Novais aponta como importante a localização do empreendimento (área urbana, com transporte coletivo) para a diminuição da emissão de CO2, o posicionamento da edificação, na tentativa de aproveitar ao máxima a luz solar e a ventilação natural.

Outro ponto importante que Marcos Novais recomenda é a especificação dos materiais. “É importante ficar atento a composição dos materiais, devem ter porcentagem de reciclados, reuso, madeira certificada e comprados na região, com baixa emissão de Compostos Orgânicos Voláteis (VOC).

“Além disso, as construtoras devem evitar os desperdícios, gerando pouco entulho, tendo controle e reutilização de água durante a obra e estar alinhada com os objetivos de sustentabilidade da edificação. Para que tudo isto seja possível, também deve haver um ambiente de troca de informações sobre o projeto com os envolvidos desde a sua concepção. Um planejamento prévio bem feito é fundamental para o sucesso”, orienta Novais.

O arquiteto e urbanista, Euler Muniz, explica que toda intervenção produz impactos ao meio ambiente. No entanto, um empreendimento sustentável deve ser pensado a fim de minimizar os danos ao meio ambiente.

“Pensamos um empreendimento em quatro fases, a concepção, a produção, manutenção e o fim da vida útil do empreendimento, tudo para encontrar a forma que menos produzirá impactos”, comenta.

CUSTOS DA SUSTENTABILIDADE

Todas as iniciativas a fim de tentar mudar a imagem da construção civil de ser altamente poluidora são positivas, porém, tem um custo. Para Novais, os materiais e soluções tecnológicas estão ficando mais baratos, uma vez que a demanda está aumentando, assim como a produção e a oferta dos mesmos.

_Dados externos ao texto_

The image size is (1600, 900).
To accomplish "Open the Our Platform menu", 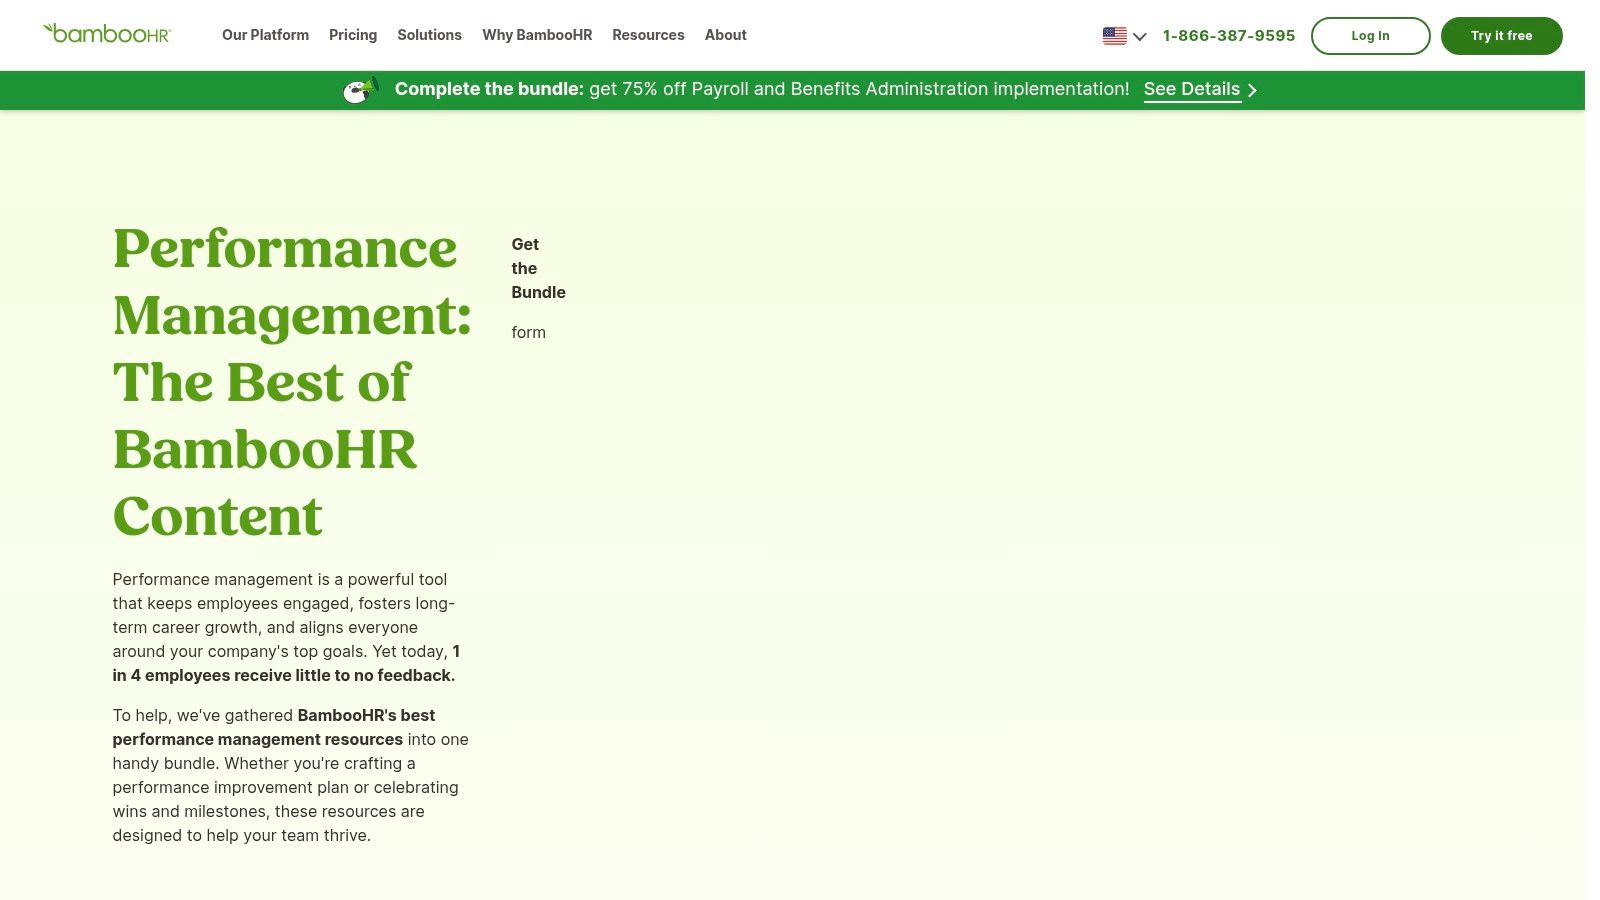I will pyautogui.click(x=265, y=35).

Segundo Muniz, estes investimentos ainda são caros, pois são poucos os investimentos. “As pessoas tem que pesar a função social deste bem (imóvel). Se ele foi todo planejado pensando no futuro, na economia, no meio ambiente, vale a pena pagar um pouco mais por isso”, afirma.

TENDÊNCIA

A preocupação com o meio ambiente se faz necessária. Na Feicon 2012, principal Feira de Materiais de Construção da América Latina, os produtos sustentáveis eram o “carro chefe” e estavam presentes em quase todos os estandes de vendas.

“A tendência é clara. O grande fabricante que ainda não tem seu produto ou uma linha voltada para a sustentabilidade, hoje está pensando em lançar”, explica Novais.

No entanto, para Muniz, ainda estamos engatinhando. “Ainda faltam investimentos, todo o sistema tem que estar envolvido, alinhado, para apostar e investir em soluções sustentáveis”, comenta.

O QUE ESPERAR PARA O FUTURO

“Hoje a construção sustentável é tratada como uma diferenciação de mercado para um grupo específico, amanhã será percebida como uma opção inteligente pela massa devido aos seus baixos custos operacionais durante a vida útil do empreendimento e, em um futuro não muito distante, construir de forma sustentável não será mais opção, mas uma necessidade para os custos e preservação do meio ambiente”, explica Marcos Novais.

Em contrapartida, Muniz afirma que as mudanças na construção sustentável ainda irão demorar um pouco. “As pessoas ainda estão muito reticentes, muito se fala, se pensa e pouco se faz. Falta participação”, analisa.